### The request
Could you turn the data from the line containing "Where should I" through the line containing "(x=352, y=159)" into a JSON list of strings, one string per line, skipping blank lines and leaving out the pictures?

### Data provided
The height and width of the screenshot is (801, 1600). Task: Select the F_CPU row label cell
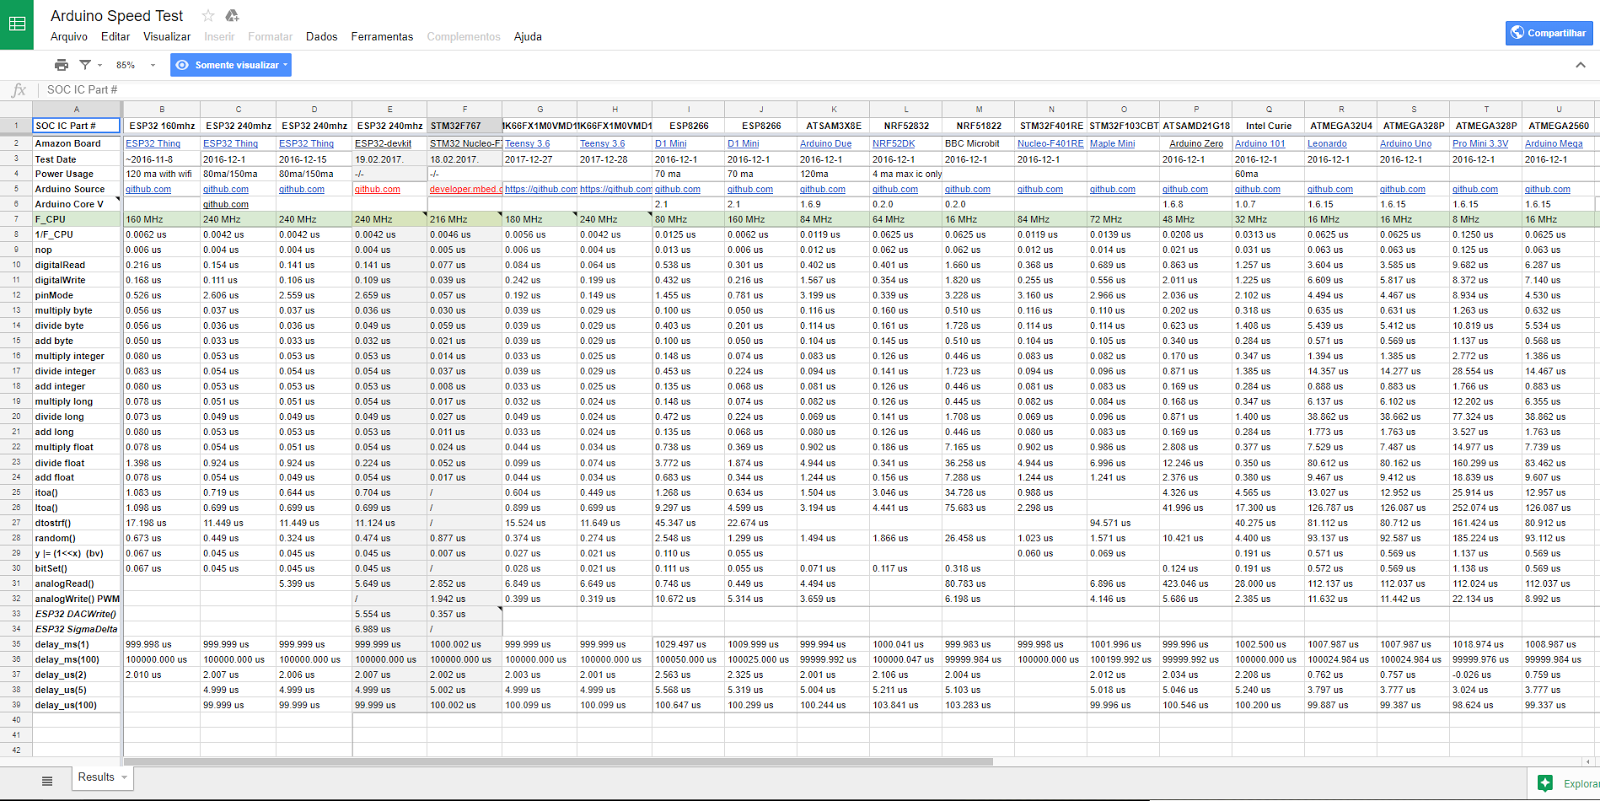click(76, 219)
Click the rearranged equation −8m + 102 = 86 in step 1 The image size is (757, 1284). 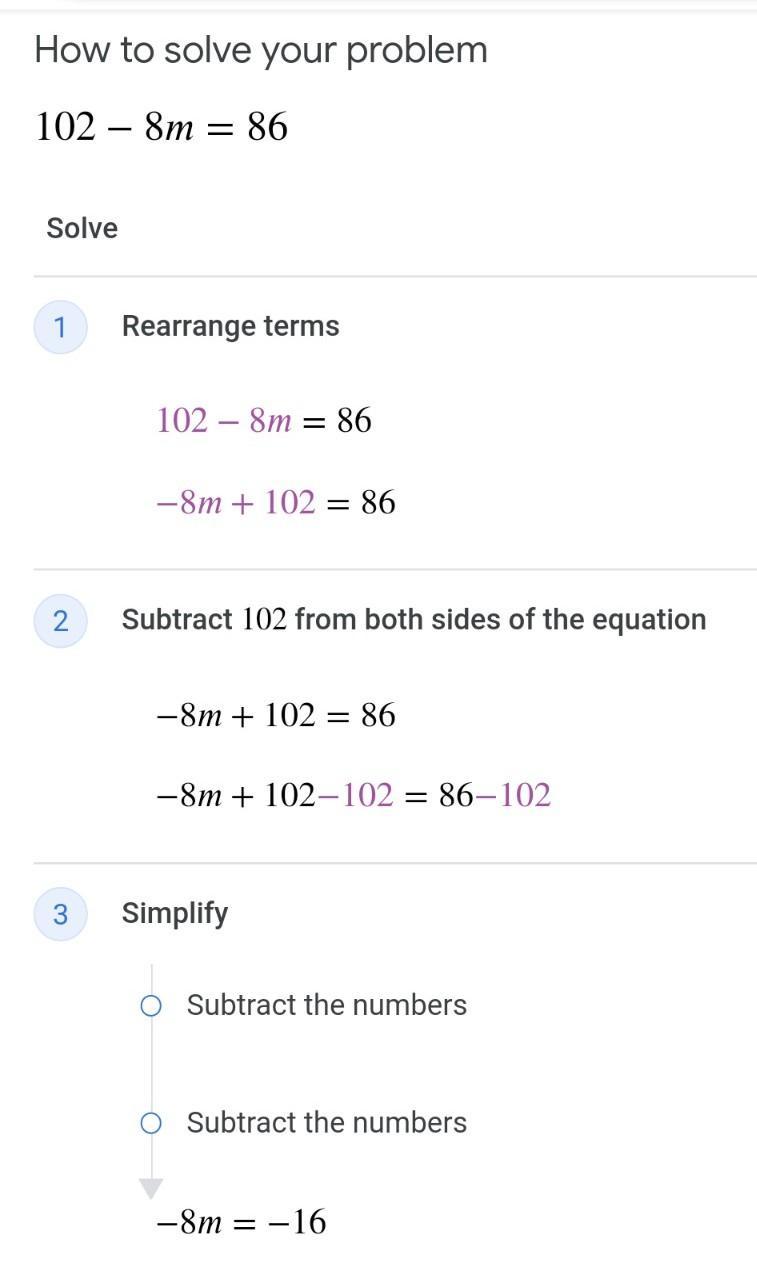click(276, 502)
==
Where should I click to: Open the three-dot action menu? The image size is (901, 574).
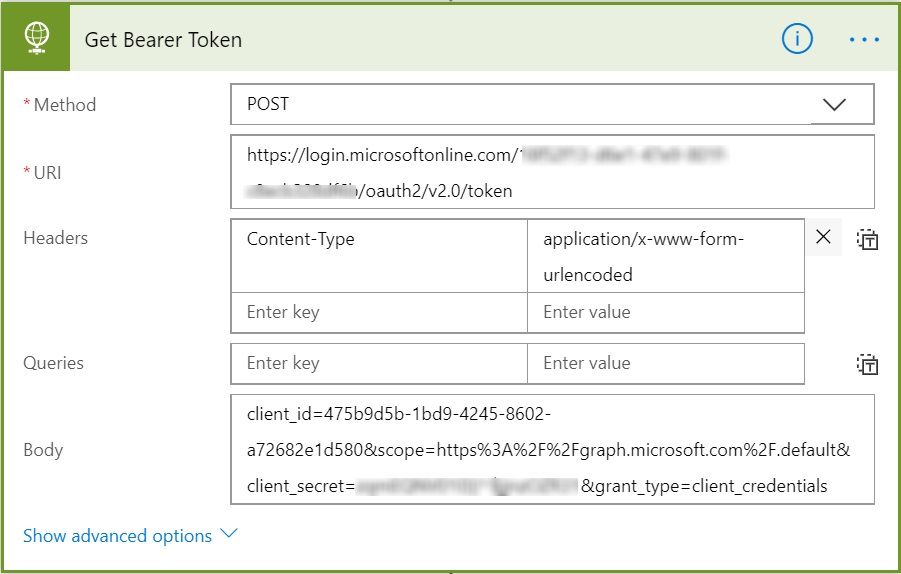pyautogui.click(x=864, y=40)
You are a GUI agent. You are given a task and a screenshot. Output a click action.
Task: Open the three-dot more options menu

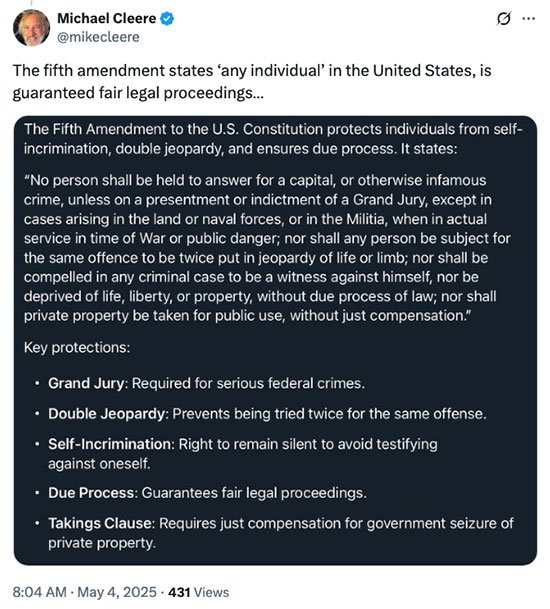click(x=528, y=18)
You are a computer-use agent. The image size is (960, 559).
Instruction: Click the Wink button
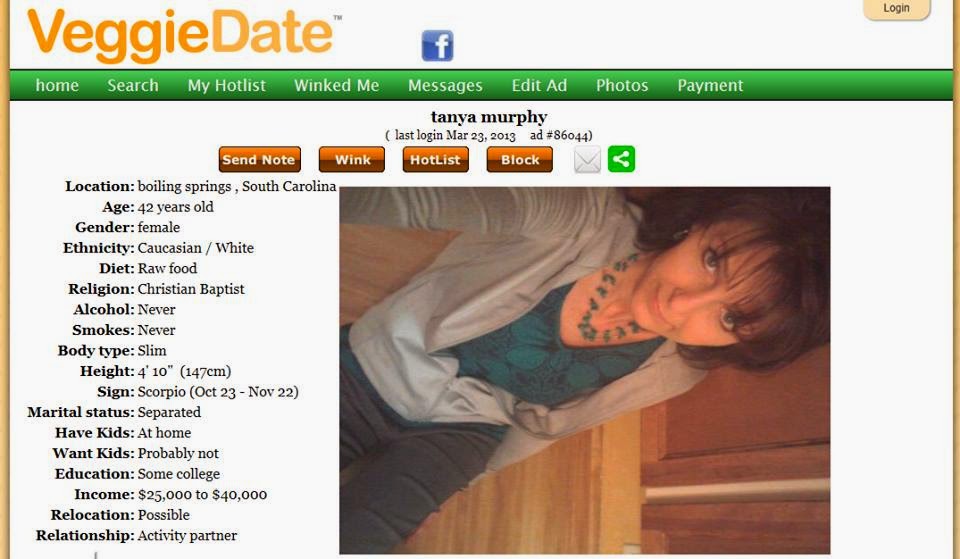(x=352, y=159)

### Response
[
  "Where should I click to: Open the three-dot action menu? The image size is (901, 574).",
  "pyautogui.click(x=864, y=40)",
  "You are a GUI agent. You are given a task and a screenshot. Output a click action.",
  "Task: Open the three-dot more options menu",
  "click(x=528, y=18)",
  "You are a computer-use agent. The image size is (960, 559).",
  "Instruction: Click the Wink button",
  "(x=352, y=159)"
]